When I moved to Chapel Hill in 2006, I had maybe 8-10 songs worked out
that I had done since recording "Upper Class Red White Living," our
2nd album. When I say "songs" I'm saying I had the keyboard part
worked out and maybe a vague idea of where I wanted it to go from
there. When I moved to Oakland, I slept on the couch of Clipd Beaks,
whom you may have heard of. I finally got my own place after getting a
job with a casino company in Oakland. I worked from 8 p.m. until 4:30 a.m., sitting on blackjack tables and watched the players and dealers for
cheating. I would have to pay the winners and take money from the
losers, everyone trying to fuck me over every time, the amounts
occasionally in the thousands.

It was hell in a lot of ways, but I was settled down finally, so I started working on music. This went on for about a year, the remainder of my stay in Oakland. At the end of that time I had 37 songs I wanted to use. I missed Minneapolis, wanted to work on this stuff with the band, so I went back. The guy who had been drumming (Cole Claerhout) is an amazing guitarist, so we put him there. We had both gotten really into the '70s band Sparks and we wanted to work that influence a bit, so guitar was necessary. We kept the same bass player (Jon Davis), and got an amazing drummer named
Adam Patterson. Cole and I worked out all 37 of the songs in my
basement, him playing drums and guitar, me writing lyrics and singing
over the keyboards, guitars and drums on a 4-track. Then we worked out
a handful of those songs with the other two to do live. We played
shows around Minneapolis for a while, then went in the studio and
recorded all 37, the live drummer playing on the tracks he knew, Cole
doing the others, except for 3 I played drums on.

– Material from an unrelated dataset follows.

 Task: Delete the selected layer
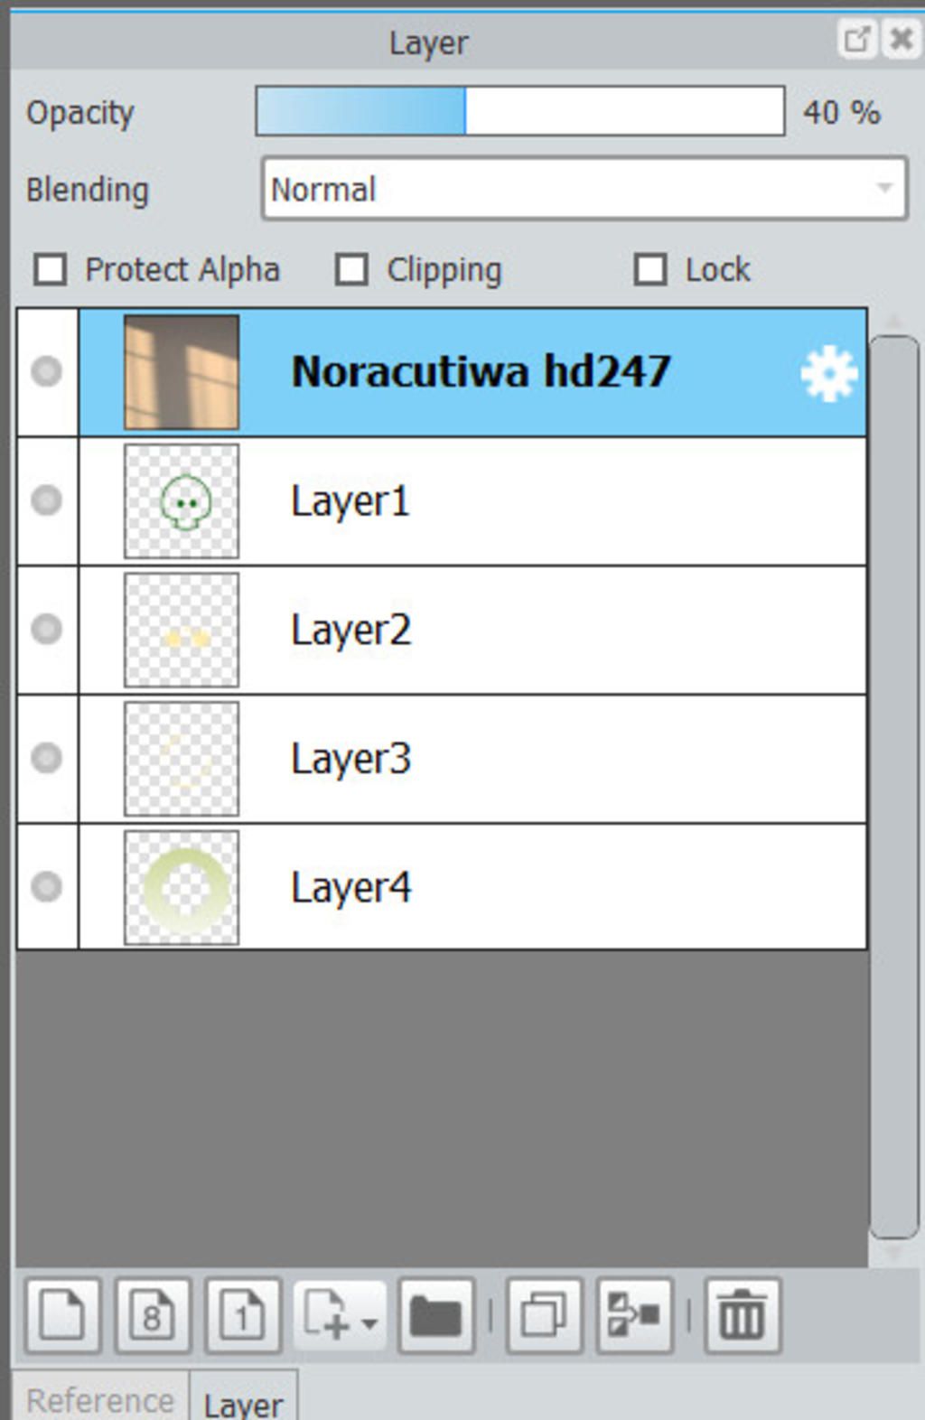(x=742, y=1315)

We picked up another drummer when the first drummer went away for a couple of months. He is an 18-year-old kid, just out of high school. We didn't want to teach him any songs, so we decided to improv all our shows, make it seem like we were playing songs, but we actually had no idea what we would do. It was a lot weirder than the pop stuff we usually do. When the regular drummer got back, we put some of the songs back in, but still
improvising between songs.

We're kind of like the Grateful Dead; we don't have a set list, and we jam a lot, while still playing some rehearsed songs. We did a show with Ariel Pink a few months ago, and he didn't show until 1 a.m. because of weather, so we did a 90-minute set, which included only 7 actual songs. The set had a 10-minute drum solo. Lately we've worked with some other drummers, Colin Johnson from Vampire Hands, Dosh, Freddy from Skoal Kodiak, which is a Minneapolis band everyone should see. This year we are working on releasing 3 albums called Guess Who's Not Coming To Dinner, Lesh Is More (named after the Grateful Dead bass player), and Ravage Through The Bum's Hair. The last one is supposed to include a video game of the same name, but that's probably a pipe dream. You would have to find different items in the hair of street people, who get progressively more dangerous as you advance through the levels.

In some circles, mentioning the Grateful Dead is like tolling the
death knell. What's your thoughts on the Dead?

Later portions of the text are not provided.